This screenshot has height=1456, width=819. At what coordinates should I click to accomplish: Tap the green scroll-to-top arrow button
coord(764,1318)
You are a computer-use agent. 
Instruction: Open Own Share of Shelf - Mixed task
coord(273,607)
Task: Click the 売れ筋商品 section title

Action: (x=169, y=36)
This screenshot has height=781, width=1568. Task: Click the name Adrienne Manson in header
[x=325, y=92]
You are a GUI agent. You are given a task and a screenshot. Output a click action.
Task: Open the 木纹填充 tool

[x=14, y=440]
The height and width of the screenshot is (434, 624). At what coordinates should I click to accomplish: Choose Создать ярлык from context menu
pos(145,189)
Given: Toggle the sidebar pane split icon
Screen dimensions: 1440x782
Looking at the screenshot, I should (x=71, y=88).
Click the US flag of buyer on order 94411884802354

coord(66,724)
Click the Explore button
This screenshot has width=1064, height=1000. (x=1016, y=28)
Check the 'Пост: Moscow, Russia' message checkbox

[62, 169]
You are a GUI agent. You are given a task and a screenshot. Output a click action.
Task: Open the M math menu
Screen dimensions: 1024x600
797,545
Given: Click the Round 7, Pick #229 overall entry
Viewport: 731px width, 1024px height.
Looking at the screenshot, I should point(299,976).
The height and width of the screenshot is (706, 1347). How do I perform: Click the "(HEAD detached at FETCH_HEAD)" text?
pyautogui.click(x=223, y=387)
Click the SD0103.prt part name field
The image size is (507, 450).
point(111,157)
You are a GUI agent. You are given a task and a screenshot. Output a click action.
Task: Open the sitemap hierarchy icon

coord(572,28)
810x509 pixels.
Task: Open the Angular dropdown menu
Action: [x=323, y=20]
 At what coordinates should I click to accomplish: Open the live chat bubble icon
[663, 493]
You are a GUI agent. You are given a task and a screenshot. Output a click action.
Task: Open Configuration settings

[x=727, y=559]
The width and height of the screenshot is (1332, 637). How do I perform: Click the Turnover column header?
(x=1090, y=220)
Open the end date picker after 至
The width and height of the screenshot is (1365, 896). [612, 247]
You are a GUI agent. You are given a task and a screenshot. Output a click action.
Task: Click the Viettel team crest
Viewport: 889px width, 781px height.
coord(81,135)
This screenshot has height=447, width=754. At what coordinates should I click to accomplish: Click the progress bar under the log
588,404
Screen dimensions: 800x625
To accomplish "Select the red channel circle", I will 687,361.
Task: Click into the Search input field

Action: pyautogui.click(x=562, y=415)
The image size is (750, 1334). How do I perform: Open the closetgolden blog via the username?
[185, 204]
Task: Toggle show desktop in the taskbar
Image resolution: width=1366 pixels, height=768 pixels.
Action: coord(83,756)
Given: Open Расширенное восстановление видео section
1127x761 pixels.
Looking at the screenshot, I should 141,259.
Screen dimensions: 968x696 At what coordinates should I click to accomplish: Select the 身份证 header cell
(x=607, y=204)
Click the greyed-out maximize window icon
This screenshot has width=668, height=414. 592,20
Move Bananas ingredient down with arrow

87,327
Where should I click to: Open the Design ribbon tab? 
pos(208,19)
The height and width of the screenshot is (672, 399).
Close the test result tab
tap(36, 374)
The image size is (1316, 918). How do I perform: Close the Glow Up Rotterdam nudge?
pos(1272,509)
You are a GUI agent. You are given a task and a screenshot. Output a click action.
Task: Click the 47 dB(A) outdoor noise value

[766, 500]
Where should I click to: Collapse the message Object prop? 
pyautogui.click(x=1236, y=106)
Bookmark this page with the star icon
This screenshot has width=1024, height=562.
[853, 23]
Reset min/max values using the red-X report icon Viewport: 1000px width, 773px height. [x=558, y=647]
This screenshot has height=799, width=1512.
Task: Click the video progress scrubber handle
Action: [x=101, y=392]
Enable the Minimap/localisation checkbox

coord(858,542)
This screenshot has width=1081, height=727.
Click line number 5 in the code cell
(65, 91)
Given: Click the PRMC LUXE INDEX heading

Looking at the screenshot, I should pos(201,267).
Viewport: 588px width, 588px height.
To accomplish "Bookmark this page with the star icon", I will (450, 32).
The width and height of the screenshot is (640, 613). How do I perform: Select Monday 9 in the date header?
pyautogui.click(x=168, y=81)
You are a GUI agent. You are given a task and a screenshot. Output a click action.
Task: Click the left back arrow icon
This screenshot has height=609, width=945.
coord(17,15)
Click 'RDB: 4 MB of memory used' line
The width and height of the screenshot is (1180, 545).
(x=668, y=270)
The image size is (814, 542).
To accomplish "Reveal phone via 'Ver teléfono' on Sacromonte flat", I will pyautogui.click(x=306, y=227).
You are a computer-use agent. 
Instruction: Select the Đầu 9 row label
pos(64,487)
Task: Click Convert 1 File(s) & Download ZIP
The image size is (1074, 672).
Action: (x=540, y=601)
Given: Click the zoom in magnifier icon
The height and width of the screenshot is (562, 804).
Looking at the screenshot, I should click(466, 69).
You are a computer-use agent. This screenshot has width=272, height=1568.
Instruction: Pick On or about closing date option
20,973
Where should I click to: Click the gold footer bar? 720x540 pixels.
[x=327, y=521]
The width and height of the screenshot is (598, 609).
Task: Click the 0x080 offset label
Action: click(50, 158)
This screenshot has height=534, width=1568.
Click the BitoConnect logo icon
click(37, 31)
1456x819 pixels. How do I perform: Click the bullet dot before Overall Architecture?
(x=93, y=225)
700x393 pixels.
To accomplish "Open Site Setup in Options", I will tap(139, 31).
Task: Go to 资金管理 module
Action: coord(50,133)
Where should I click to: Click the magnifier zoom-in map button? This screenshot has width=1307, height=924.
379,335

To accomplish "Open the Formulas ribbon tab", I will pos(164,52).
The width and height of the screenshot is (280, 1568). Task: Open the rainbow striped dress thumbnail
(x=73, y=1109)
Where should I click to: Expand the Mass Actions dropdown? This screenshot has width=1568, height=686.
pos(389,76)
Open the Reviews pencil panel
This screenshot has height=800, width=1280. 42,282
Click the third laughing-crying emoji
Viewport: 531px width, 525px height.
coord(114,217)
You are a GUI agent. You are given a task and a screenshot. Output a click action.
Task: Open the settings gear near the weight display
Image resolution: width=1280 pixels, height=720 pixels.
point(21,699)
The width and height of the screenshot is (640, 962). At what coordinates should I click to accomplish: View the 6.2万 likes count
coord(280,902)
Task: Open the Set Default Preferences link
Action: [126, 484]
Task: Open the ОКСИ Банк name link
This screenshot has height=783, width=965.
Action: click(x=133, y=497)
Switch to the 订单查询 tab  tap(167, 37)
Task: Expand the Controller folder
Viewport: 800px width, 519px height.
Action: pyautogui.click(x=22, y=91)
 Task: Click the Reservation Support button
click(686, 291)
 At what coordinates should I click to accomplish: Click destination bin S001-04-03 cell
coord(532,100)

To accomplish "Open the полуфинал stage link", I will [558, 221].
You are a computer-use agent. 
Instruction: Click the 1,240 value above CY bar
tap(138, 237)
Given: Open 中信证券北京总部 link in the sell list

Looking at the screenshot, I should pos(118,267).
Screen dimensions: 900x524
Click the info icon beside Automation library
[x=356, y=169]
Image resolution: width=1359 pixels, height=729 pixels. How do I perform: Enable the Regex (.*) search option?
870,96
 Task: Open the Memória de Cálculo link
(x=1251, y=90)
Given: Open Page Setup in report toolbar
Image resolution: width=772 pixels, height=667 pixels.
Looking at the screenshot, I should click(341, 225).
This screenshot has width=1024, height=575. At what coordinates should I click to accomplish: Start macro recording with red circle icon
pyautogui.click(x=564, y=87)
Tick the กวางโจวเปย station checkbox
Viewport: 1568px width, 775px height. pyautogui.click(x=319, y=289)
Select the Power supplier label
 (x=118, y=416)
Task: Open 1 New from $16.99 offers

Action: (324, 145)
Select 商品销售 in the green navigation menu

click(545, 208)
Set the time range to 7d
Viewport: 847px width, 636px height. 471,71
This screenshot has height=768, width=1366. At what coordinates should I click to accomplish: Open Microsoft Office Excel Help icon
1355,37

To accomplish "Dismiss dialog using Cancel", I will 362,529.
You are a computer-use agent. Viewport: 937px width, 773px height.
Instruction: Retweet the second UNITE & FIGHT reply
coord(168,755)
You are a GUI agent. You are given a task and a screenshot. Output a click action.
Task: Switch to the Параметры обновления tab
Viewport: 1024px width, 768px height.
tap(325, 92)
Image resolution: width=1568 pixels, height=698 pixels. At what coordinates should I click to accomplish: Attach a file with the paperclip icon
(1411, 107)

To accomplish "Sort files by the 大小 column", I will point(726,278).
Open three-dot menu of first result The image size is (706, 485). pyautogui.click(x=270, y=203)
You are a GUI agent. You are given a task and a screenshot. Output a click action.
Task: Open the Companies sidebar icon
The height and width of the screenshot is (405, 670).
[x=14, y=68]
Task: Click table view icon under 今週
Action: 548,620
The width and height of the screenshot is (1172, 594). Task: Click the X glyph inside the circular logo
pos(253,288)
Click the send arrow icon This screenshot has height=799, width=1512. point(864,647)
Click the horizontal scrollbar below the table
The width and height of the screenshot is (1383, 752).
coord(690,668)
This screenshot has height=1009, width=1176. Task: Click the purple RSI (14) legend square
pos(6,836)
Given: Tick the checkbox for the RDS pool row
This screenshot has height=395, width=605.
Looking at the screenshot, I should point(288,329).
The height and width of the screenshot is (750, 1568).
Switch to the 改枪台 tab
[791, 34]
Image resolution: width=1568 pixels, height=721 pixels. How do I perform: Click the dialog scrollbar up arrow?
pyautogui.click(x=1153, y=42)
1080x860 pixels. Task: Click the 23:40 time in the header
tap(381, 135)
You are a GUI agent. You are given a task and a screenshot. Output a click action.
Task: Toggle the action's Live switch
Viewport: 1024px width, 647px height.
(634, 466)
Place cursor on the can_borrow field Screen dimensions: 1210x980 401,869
◆ ◆ ◆ ◆ ◆
- EXERCISE GOAL
All lines from the one that contains "Task: Toggle the action's Live switch" to the last line above must be given again exactly, with both included and nothing added.

- OUTPUT
Task: Toggle the action's Live switch
Viewport: 1024px width, 647px height.
(634, 466)
Place cursor on the can_borrow field Screen dimensions: 1210x980 401,869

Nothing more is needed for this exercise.